Le lendemain, en s'éveillant, le marquis vit entrer chez lui Lucilio, qui lui remit une page écrite par lui à son intention.

Le pauvre muet voulait s'en aller pendant quelque temps, afin de ne pas attirer plus vite sur son généreux ami l'orage qui les menaçait tous deux.

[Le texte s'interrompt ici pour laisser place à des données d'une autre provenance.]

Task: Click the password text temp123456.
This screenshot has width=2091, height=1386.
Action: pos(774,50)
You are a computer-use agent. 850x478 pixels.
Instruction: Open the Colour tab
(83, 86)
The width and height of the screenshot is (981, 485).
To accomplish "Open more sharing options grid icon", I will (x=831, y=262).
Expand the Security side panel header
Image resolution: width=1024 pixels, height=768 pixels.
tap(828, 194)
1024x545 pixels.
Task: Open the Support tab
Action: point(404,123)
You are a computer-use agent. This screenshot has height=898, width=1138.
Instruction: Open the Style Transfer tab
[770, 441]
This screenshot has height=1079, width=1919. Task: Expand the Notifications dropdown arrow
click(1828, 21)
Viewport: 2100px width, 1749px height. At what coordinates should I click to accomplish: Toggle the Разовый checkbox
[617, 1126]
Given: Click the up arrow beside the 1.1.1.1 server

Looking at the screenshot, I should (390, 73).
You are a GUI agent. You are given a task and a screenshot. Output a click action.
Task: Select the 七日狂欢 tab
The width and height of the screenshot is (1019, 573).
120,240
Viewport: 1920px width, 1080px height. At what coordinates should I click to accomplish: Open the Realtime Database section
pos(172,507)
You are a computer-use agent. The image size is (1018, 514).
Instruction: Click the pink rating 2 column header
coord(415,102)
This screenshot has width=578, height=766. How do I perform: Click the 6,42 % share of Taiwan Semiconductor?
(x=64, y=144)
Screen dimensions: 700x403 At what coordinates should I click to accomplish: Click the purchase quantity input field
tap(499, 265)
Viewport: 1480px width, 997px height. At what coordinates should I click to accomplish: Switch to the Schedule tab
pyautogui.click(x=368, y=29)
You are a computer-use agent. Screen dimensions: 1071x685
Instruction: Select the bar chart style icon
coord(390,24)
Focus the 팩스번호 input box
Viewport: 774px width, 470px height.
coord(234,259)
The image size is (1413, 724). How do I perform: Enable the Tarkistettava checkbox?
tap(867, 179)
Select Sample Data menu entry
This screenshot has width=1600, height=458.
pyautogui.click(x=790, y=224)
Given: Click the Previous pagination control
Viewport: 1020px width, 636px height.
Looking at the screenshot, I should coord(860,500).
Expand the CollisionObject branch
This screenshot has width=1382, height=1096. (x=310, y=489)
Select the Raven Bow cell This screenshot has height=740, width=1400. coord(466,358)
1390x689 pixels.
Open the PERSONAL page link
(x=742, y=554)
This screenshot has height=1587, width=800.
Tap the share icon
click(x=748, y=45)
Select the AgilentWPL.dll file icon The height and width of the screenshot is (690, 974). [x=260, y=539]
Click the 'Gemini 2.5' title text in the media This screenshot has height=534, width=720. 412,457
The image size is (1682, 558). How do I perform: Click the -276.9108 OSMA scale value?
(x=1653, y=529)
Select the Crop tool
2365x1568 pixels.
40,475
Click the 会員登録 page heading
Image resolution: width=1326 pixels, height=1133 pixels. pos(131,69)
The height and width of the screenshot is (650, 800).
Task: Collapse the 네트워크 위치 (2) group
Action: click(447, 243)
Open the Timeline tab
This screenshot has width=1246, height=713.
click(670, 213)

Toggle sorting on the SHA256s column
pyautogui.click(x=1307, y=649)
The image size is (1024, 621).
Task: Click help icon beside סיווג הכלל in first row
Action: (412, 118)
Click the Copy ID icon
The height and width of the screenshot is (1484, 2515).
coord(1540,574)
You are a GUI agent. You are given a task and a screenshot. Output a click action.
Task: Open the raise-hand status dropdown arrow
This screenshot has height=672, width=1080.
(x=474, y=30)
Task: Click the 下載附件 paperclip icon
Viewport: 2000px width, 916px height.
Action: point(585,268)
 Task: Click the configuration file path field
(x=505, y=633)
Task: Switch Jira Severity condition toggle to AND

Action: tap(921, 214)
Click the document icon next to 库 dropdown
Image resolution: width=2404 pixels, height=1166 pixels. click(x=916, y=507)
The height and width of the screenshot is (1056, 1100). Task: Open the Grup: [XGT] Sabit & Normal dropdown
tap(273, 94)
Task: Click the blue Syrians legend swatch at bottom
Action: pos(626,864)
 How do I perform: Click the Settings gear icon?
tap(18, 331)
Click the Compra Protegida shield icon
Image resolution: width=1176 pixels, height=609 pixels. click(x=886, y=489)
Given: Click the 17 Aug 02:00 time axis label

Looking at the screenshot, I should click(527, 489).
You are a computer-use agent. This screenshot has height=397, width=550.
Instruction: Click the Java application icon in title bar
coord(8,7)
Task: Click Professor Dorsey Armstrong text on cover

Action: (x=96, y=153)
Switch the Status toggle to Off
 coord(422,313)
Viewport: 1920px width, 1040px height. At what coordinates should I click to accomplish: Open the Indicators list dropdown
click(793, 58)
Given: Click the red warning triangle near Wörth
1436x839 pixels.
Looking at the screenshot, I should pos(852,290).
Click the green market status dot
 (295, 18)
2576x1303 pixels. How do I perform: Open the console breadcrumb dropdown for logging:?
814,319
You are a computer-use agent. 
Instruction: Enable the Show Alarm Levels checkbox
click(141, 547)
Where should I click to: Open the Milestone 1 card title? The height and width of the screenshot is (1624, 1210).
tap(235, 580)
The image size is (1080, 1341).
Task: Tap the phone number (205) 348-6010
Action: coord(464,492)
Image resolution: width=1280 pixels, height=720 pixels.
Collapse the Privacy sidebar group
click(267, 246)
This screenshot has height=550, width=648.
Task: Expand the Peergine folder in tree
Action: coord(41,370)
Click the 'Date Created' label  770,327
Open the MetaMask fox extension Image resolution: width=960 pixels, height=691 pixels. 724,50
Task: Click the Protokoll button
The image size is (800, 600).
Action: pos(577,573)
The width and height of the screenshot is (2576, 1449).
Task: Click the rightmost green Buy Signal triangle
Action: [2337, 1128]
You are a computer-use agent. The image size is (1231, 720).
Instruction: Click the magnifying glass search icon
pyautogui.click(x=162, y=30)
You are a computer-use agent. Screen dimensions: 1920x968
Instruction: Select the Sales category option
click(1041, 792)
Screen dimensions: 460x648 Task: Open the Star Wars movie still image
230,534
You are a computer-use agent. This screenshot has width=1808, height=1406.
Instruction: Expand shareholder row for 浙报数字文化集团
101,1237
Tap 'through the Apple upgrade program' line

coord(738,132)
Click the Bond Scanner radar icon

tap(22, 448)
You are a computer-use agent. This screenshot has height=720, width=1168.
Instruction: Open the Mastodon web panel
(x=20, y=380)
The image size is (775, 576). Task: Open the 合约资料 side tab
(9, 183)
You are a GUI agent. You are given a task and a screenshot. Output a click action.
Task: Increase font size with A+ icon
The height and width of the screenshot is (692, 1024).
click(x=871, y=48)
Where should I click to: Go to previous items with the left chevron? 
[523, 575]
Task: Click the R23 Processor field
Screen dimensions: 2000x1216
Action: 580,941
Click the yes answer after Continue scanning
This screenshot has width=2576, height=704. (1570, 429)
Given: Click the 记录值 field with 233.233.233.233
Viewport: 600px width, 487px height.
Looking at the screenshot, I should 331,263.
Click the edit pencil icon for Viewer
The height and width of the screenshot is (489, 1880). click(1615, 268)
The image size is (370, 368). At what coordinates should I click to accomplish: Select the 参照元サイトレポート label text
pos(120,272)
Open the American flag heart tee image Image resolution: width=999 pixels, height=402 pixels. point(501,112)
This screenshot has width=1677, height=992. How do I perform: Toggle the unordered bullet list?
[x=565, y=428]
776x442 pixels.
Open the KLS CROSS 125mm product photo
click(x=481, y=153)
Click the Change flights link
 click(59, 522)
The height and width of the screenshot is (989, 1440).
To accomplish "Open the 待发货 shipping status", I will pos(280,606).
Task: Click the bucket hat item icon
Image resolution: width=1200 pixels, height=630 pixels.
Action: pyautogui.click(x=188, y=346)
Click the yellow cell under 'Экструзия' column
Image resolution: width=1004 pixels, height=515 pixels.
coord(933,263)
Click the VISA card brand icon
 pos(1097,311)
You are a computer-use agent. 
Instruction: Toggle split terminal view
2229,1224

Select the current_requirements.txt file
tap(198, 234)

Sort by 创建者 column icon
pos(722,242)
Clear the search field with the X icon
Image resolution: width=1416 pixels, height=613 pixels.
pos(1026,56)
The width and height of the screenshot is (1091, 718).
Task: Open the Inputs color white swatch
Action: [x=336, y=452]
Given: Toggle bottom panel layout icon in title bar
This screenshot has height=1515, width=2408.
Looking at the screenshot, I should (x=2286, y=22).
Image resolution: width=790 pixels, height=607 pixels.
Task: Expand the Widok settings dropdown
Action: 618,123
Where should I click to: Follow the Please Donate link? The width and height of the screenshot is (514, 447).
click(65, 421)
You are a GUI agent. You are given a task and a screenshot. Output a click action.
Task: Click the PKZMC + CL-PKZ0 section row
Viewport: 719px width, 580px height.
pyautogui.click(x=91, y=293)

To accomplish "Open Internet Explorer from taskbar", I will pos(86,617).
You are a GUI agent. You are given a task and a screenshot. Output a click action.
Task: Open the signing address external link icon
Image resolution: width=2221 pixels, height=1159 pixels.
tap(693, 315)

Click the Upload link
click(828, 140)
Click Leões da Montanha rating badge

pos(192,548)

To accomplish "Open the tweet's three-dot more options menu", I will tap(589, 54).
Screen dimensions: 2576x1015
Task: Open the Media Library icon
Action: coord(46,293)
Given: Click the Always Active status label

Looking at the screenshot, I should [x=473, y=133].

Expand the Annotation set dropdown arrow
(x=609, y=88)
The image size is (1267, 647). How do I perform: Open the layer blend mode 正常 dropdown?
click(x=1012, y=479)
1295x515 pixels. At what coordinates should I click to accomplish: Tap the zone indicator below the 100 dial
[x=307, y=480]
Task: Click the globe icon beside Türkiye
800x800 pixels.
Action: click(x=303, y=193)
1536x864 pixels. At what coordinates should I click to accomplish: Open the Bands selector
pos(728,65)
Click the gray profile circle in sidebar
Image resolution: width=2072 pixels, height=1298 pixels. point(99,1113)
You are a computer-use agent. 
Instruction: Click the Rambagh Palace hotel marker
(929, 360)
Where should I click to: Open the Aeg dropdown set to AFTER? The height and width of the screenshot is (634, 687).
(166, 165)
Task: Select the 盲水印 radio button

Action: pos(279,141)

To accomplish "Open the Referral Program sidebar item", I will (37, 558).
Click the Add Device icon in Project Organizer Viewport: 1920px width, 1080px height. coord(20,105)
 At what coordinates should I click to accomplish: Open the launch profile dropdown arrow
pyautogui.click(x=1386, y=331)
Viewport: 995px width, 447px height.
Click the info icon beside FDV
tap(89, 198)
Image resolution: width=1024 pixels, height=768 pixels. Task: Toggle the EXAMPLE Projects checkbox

—Non, non! s'écria Bois-Doré très-ému; vous ne me causerez point cette douleur de me quitter! Le danger est ajourné, cela nous est bien prouvé à tous, et les notes de M. d'Alvimar sont faites pour me rassurer tout à fait sur mon affaire. Quant à vous, croyez que vous ne devez rien craindre du prince, ayant si bien annoncé la mort du favori. D'ailleurs, quels que soient les risques pour vous d'être ici, je crois qu'ailleurs ils seraient pires, et c'est dans ce pays que je vous puis efficacement protéger ou cacher, selon les événements qui surviendront. Ne nous tourmentons pas de l'inconnu, et, si vous avez scrupule d'augmenter les embarras de ma situation, songez à ceci, que l'éducation de Mario est manquée et perdue sans vous. Songez au service que vous me rendez de faire d'un aimable enfant un homme de tête et de cœur, et vous reconnaîtrez que ce n'est ni ma fortune ni ma vie qui pourraient m'acquitter envers vous, car ni l'une ni l'autre ne valent la science et la vertu que vous nous donnez.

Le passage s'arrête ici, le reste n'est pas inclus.